Coup de gueule

Une chose m’énerve terriblement : les beaux graphiques à qui l’on fait dire n’importe quoi. C’est un outil utilisé par tous ceux qui veulent manipuler leurs interlocuteurs. Eventuellement, certains répéteurs ont eux-mêmes été trompés et sont persuadés d’être des experts parce qu’on leur a montré un beau graphique.

La vie et le monde ne se résument pas à de beaux graphiques. Les données de base peuvent être exactes (ce qui permettra de proclamer : « vous pouvez vérifier ! Les chiffres sont bons ! »). Mais on en tire des conclusions erronées voire absurdes. C’est une arme classique des complotistes et des escrocs politiques.

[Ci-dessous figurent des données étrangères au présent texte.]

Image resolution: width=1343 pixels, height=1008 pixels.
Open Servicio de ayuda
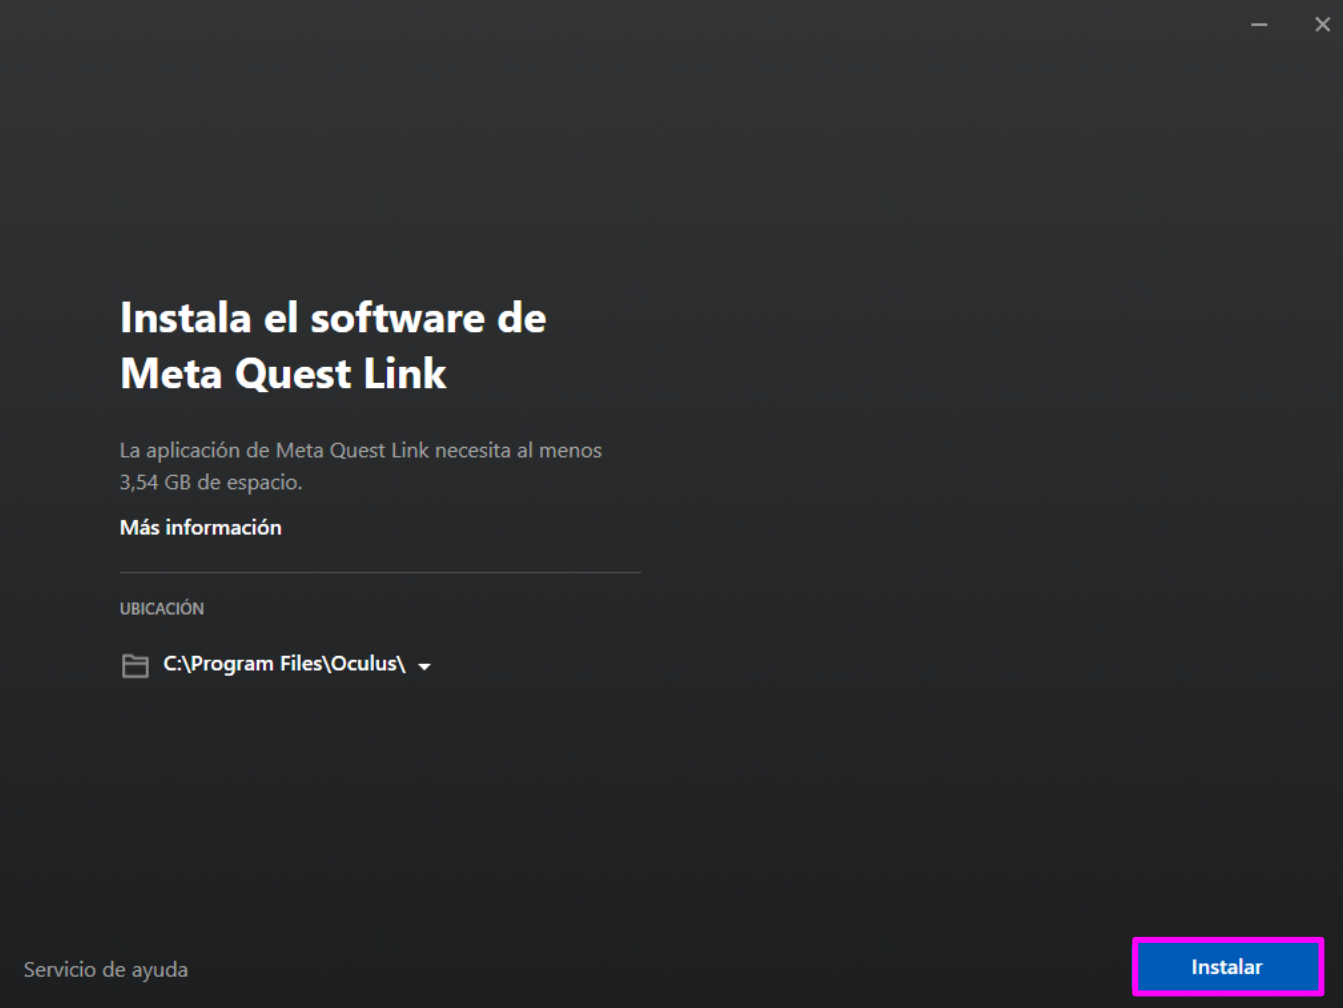[105, 968]
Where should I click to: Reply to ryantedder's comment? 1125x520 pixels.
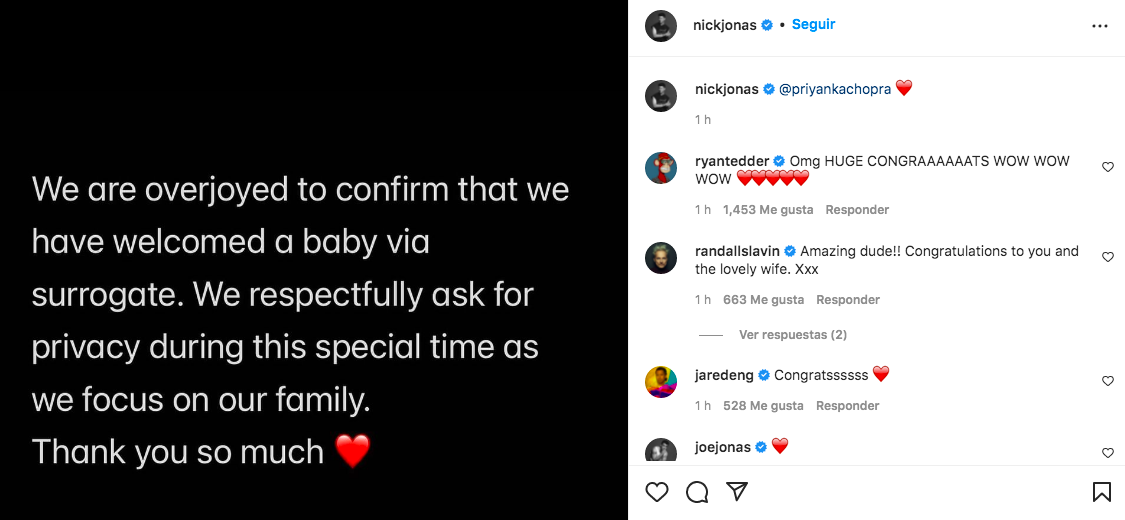click(857, 210)
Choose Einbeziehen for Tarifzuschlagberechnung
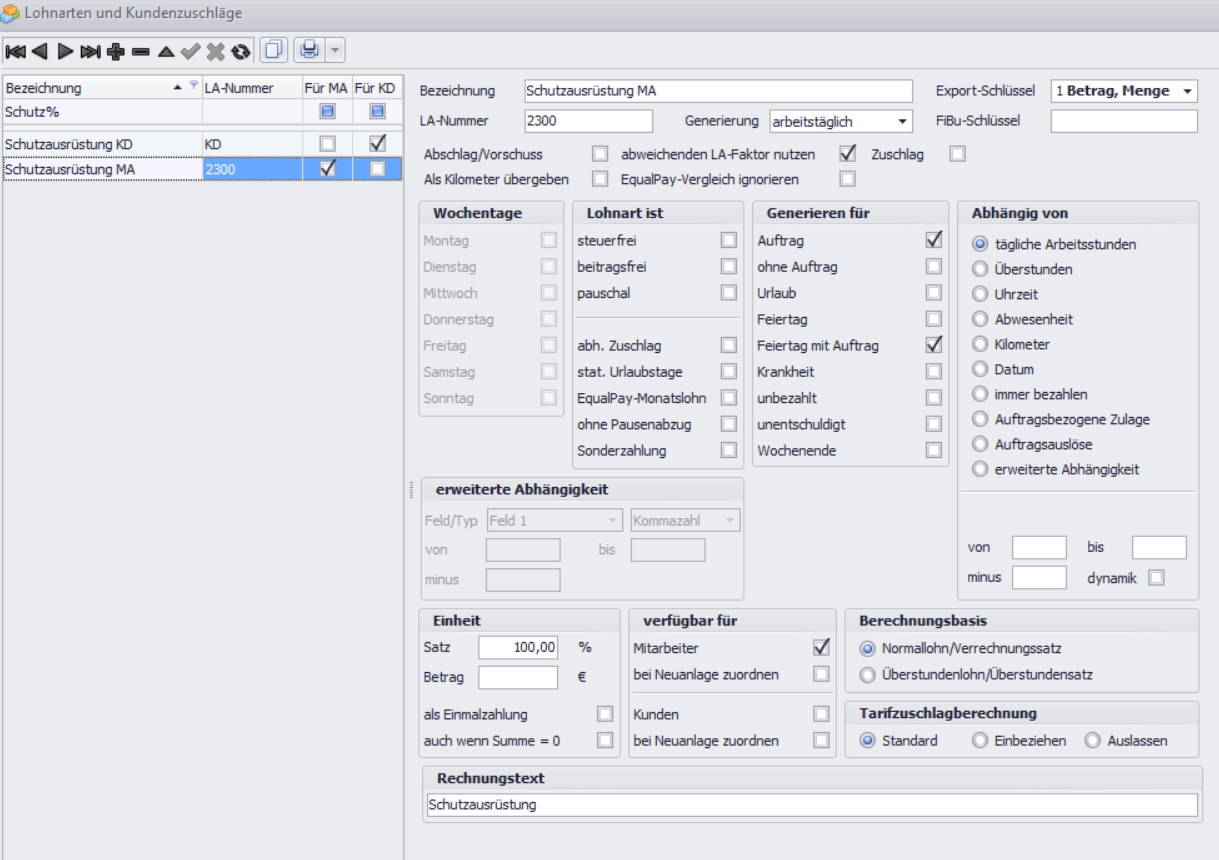 980,741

Par exemple, au moment de la crise sanitaire Covid, le gouvernement proclamait que les structures hospitalières étaient saturées. Des complotistes sont sortis du bois avec une affirmation : des lits d’hôpitaux étaient fermés. Les chiffres étaient exacts. Sauf qu’un lit en traumatologie n’est pas un lit en réanimation : son équipement n’est pas le même. Si on interdit aux gens de faire du ski, il n’y aura moins de fractures, donc on peut fermer des lits en traumatologie et réaffecter le personnel en réanimation (pour faire certaines tâches, pas toutes, mais ça peut aider). Une donnée décontextualisée peut s’avérer trompeuse.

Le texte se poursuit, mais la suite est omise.